Student Learning

student

Content in this category evidences my ability to cover standard 5 of AITSL’s National Professional Standards for Teachers “assess, provide feedback and report on student learning”. For each subcategory I will provide at least one example of how I achieve that standard.

5.1  Assess student learning

My colleague Colin McKenzie has put an extraordinary amount of time and effort in to creating an Assessment Database. It is a fantastic, interconnected system collating a range of information such as reports, special needs, individualised help and assessments. I use this to assess and record student work, return assessment to students, include parents in the assessment feedback, and as a source of information when writing reports. Students receive a professional PDF via email with their result, comment, and a specific breakdown of how they have achieved against the assessment criteria. It has led me to now do almost all assessment electronically.

5.2  Provide feedback to students on their learning

Where possible, I create authentic audiences for student work to add value to the work they do, and to add immediacy and relevance to the feedback they receive. Some example of this are:

  • In Media Studies all product work has real audiences. Students enter competitions where they receive direct feedback from industry professionals regarding their work, can include their work in a professional portfolio, and, if they are shortlisted or win a prize, can put it on their resume.
  • In Media Studies I get students to display their work, particularly product work, on blogs. These blogs act like an e-portfolio to record their product work and any other items of interest to their field. Some students will continue to add to these, creating a portfolio of their work they can take with them beyond school to show potential employers. This is particularly important in the Media industry as it is driven not only by qualifications, but by what people can prove they have done / can do. Here is an example.
  • A Year 12 English Communications classes’ horror fiction narratives were published in a professional anthology Dread and Dismay, and made commercially available. This also acted as a fundraiser for Sunrise Children’s Home. Their book was advertised through the school community, there were copies in the local bookshop, and two students came with me on ABC Radio to promote it (read the ABC article here and listen to the radio interview here).
  • A Year 10 English class created a cyberbullying magazine in response to some bullying experienced by students in the class. Students mostly worked in pairs on an article focused on a particular angle, from Information Technology issues to horoscopes! We then published this magazine on Issuu, and publicised it as a resource to staff and students. They received a lot of positive feedback on their work.

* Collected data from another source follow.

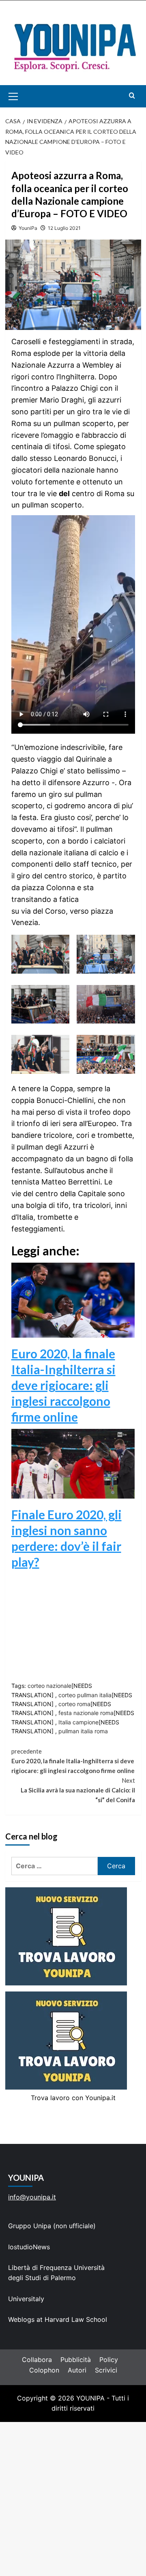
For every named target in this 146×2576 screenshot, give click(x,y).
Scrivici (106, 2370)
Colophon (44, 2370)
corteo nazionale (49, 1685)
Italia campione (78, 1722)
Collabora (37, 2359)
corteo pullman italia (85, 1695)
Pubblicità (75, 2359)
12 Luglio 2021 (64, 228)
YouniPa (28, 228)
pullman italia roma (83, 1731)
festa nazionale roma (86, 1712)
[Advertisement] (73, 2499)
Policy (108, 2359)
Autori (77, 2370)
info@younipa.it (32, 2197)
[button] (22, 96)
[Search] (132, 95)
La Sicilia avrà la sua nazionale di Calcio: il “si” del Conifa (78, 1790)
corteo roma (74, 1703)
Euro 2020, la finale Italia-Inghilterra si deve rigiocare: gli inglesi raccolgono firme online (63, 1385)
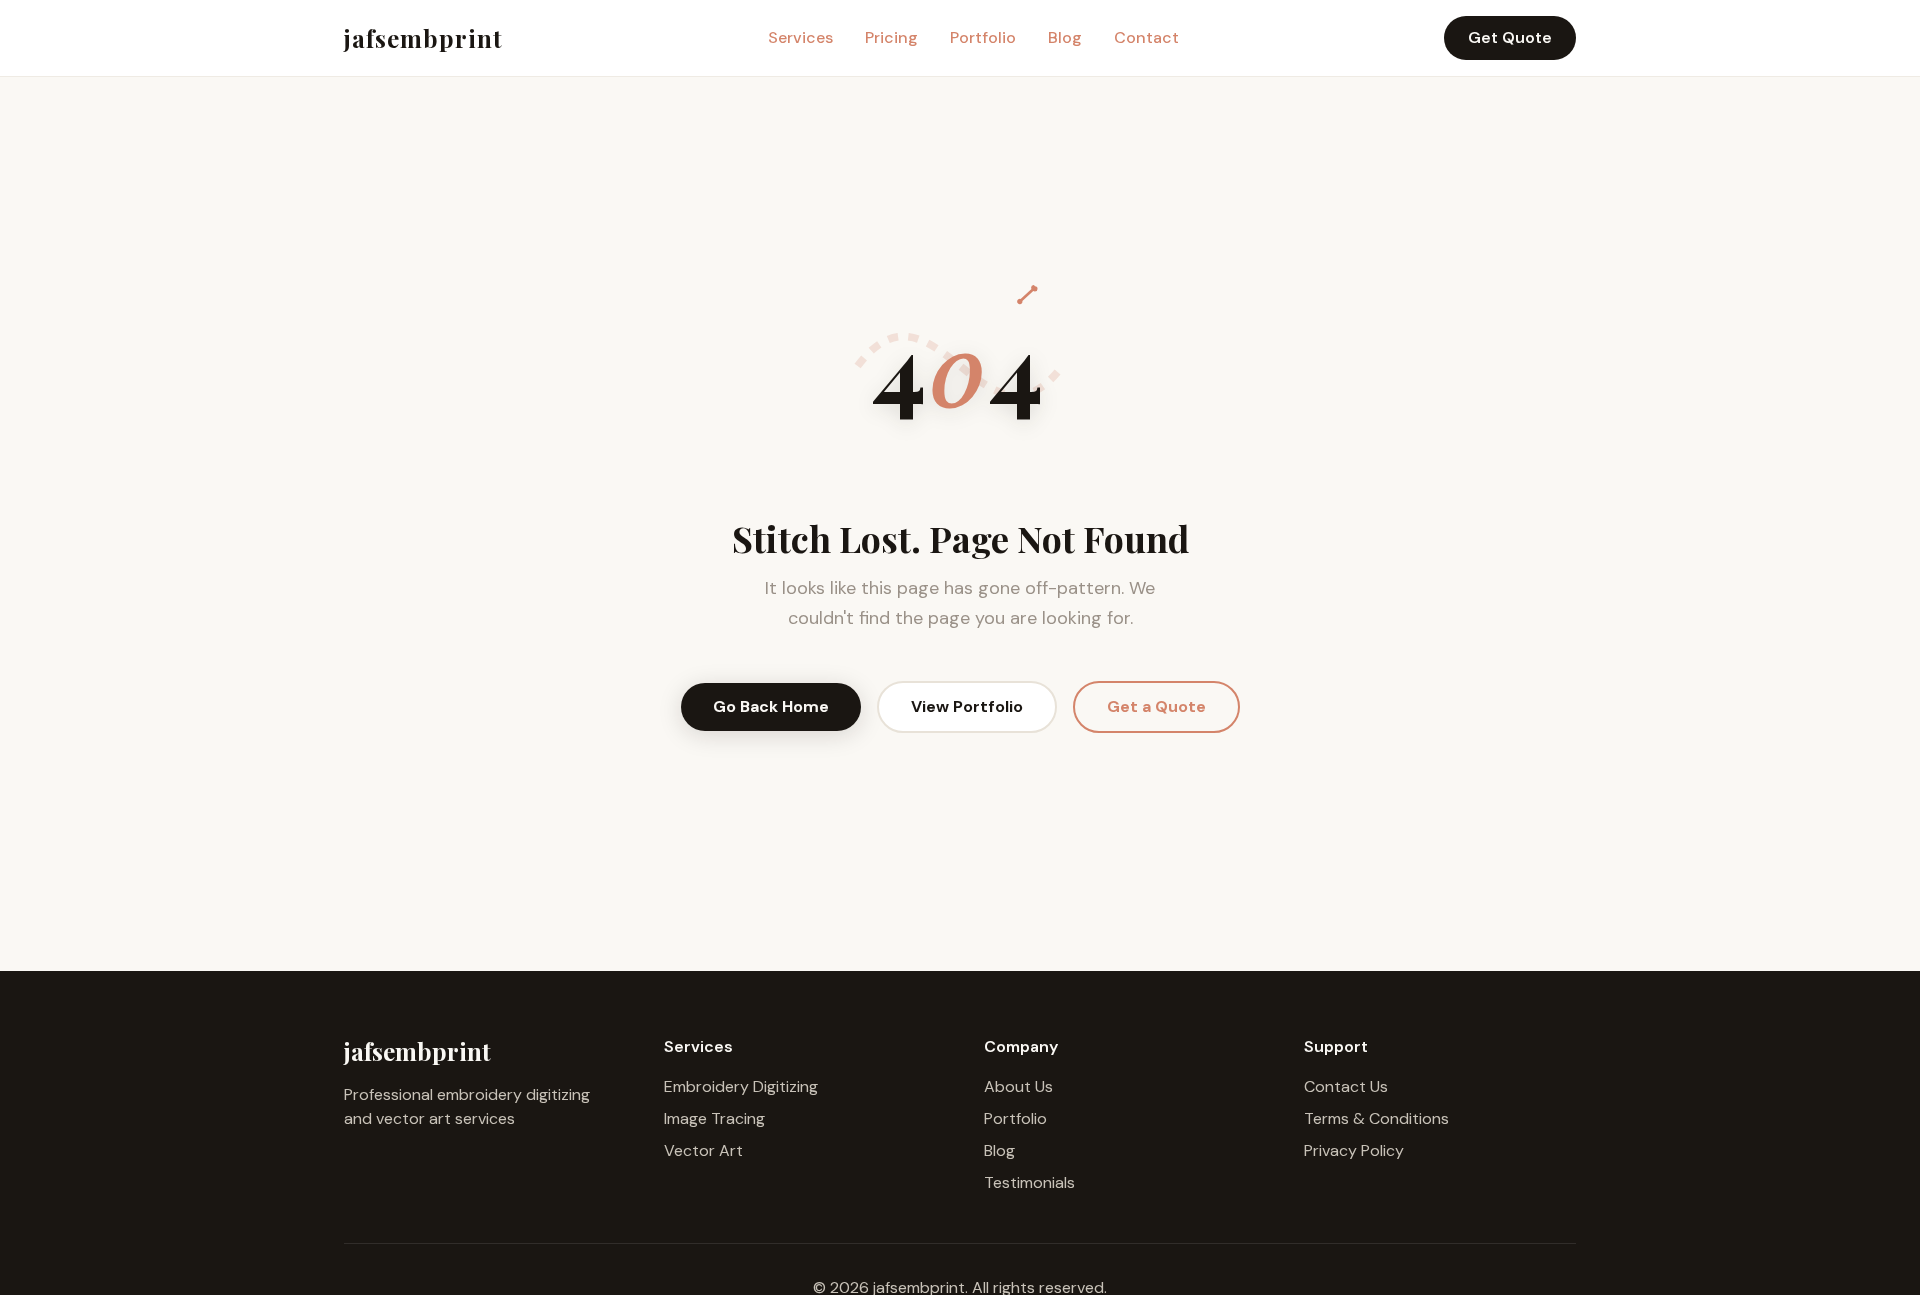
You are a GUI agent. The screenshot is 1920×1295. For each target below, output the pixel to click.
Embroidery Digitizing (741, 1086)
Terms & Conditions (1376, 1118)
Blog (1065, 37)
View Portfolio (967, 706)
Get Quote (1510, 37)
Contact (1146, 37)
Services (800, 37)
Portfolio (983, 37)
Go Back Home (771, 706)
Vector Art (703, 1150)
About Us (1018, 1086)
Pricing (891, 37)
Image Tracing (714, 1118)
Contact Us (1346, 1086)
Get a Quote (1156, 706)
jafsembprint (423, 38)
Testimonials (1029, 1182)
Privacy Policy (1354, 1150)
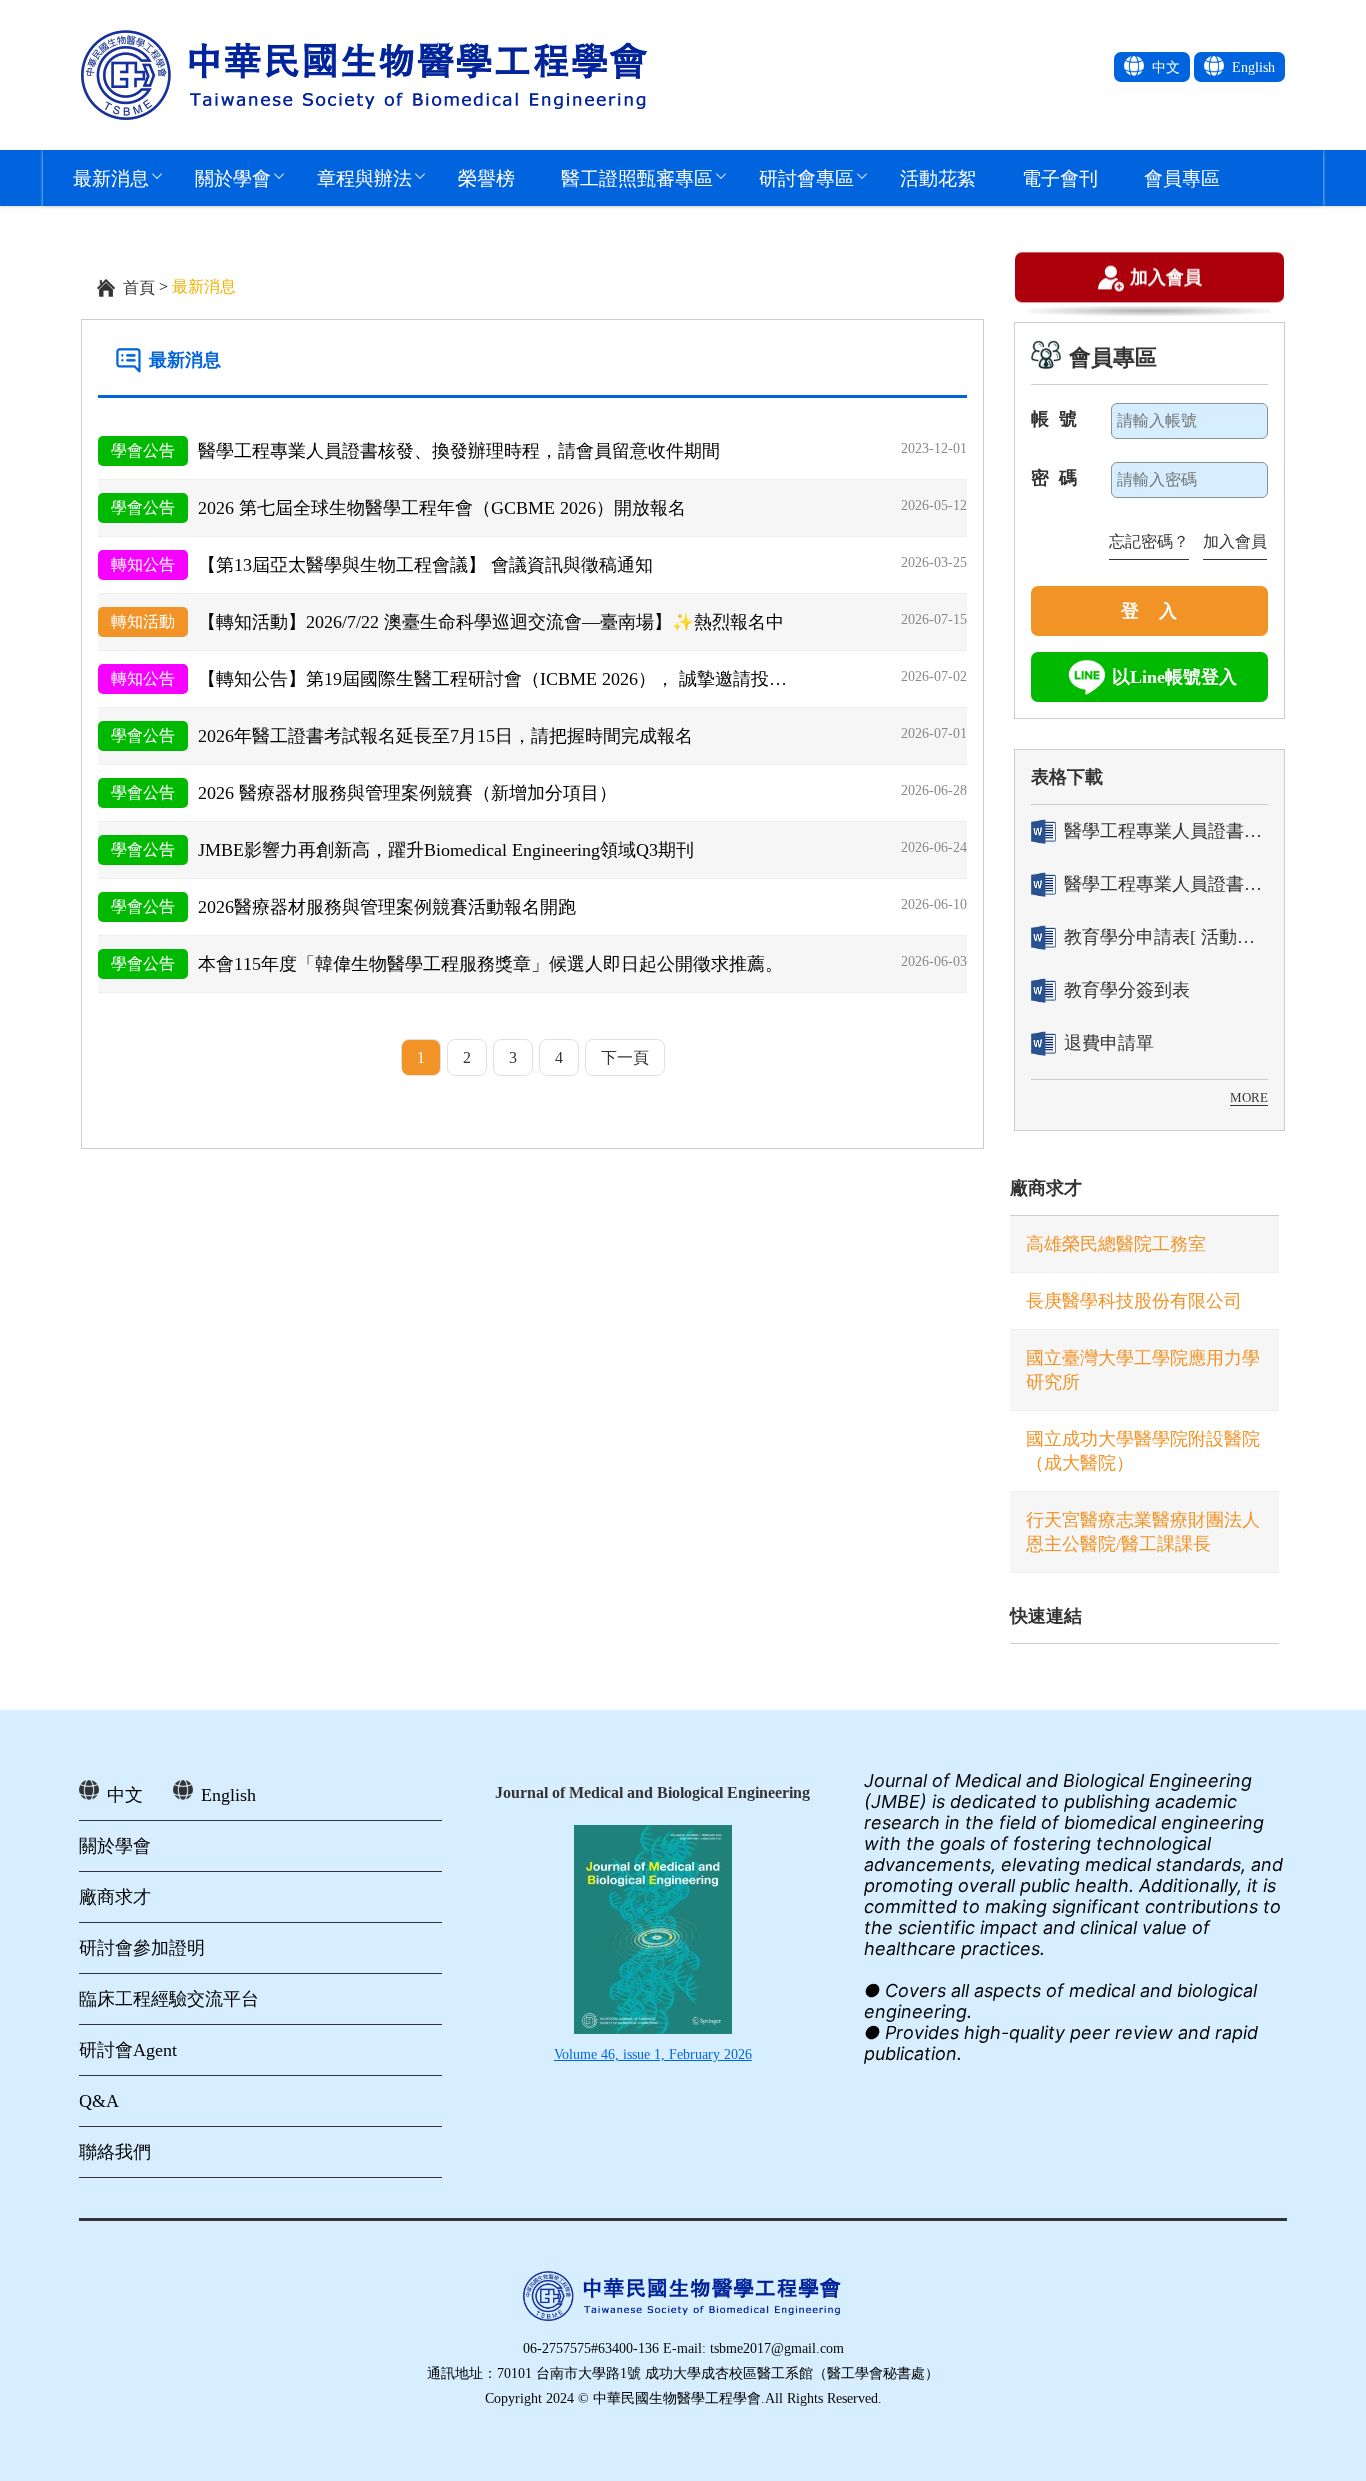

5.3  Make consistent and comparable judgments

All assessment tasks have clear assessment criteria made clear prior to students starting work, and they are all consistently assessed against these criteria. I work with colleagues on moderation exercises throughout the year to ensure we are consistent with our marking, and I do moderation for the SACE Board to help ensure my assessment standards are ‘spot on’.

5.4  Interpret student data

In the personal learning team I am leading that is experimenting with flipping the classroom, we are collecting data to help evaluate the effectiveness of our practise unit. We have given the classes pre flipping surveys, have run a small lesson in a traditional teaching method, and run a unit of work in a traditional teaching method. These will compared with a post flipping survey,  an almost identical small lesson in the flipped teaching method, and a unit of work in the flipped teaching method that results in a extremely similar end task to the other unit. From these comparisons we hope to find out students’ perceptions of the effectiveness and engagement of the methodologies, and to gather some raw data on whether student achievement was different between the two methodologies.
5.5  Report on student achievement

I volunteered to be a member of an effort grade committee and helped develop a new effort grade scheme that was phrased constructively, clarified what constitutes ‘best effort’, and ensured effort was considered separately from academic achievement (there was a trend for effort grades and grades to be paired). We engaged in detailed discussion with the whole staff and within our group about what was meant by ‘effort’ and what wording would best reflect what teachers expected and communicate these expectations clearly to students and parents.